Although scientists do not agree on whether attention deficit disorder is a
singular condition or a variety of maladies, the most common belief is that
the brain suffers from a lack of the biochemicals dopamine and
norepinephrine. No one quite knows how the stimulant methylphenidate works
in the brain to help the inattentive or hyperactive person, though the drug
itself increases dopamine levels. In a recent development, a Duke University
Medical Center study published in January hypothesizes that balancing
dopamine and serotonin--the neurotransmitter boosted by Prozac and
antidepressants--might be the critical link to improving focus and calming
hyperactivity.
To date, doctors and researchers have been unable to distinguish the mild
cases from the more severe ones that would benefit from medication because
there are no blood tests or other biochemical signals.

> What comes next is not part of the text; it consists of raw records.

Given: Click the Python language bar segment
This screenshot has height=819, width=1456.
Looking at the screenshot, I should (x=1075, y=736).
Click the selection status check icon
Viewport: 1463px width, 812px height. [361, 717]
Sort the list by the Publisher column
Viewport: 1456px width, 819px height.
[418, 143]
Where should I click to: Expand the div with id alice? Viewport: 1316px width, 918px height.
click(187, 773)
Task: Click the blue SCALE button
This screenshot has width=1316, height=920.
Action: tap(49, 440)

"Genetics research will be used to tailor the drugs and other treatments,"
said Dr. Edwin Cook, a University of Chicago child psychiatrist who led a
team of researchers credited with discovering one of the ADHD genes. "But it
won't help us diagnose ADHD anytime soon. Perhaps always doctors will have
to take a careful history of the patient, sit down with parents and
teachers, know how the home and school settings are affecting a child."
All of which prompts the notion of understanding more about ADD and Ritalin
rather than reaching a snap judgment.
"What this issue needs," Lahey said, "is more light, not more heat."
GETTING A GRIP ON ADD
There is no medical test for ADD or ADHD, but here is a sample of the
clinical guidelines listed in the Diagnostic and Statistical Manual of
Mental Disorders. A few Warning signs for ADD
- - Often fails to give close attention to details or makes careless mistakes
in work or schoolwork.
- - Often does not seem to listen when spoken to directly.
- - Often loses things necessary for tasks or activities.
- - Often fidgets with hands or feet or squirms in seat.
- - Often leaves seat in classroom or in other situations in which remaining
seated is expected.
- - Often blurts out answers before questions have been completed.
- - Often has difficulty awaiting turn.
- - Often talks excessively.
- - Often forgetful in daily activities.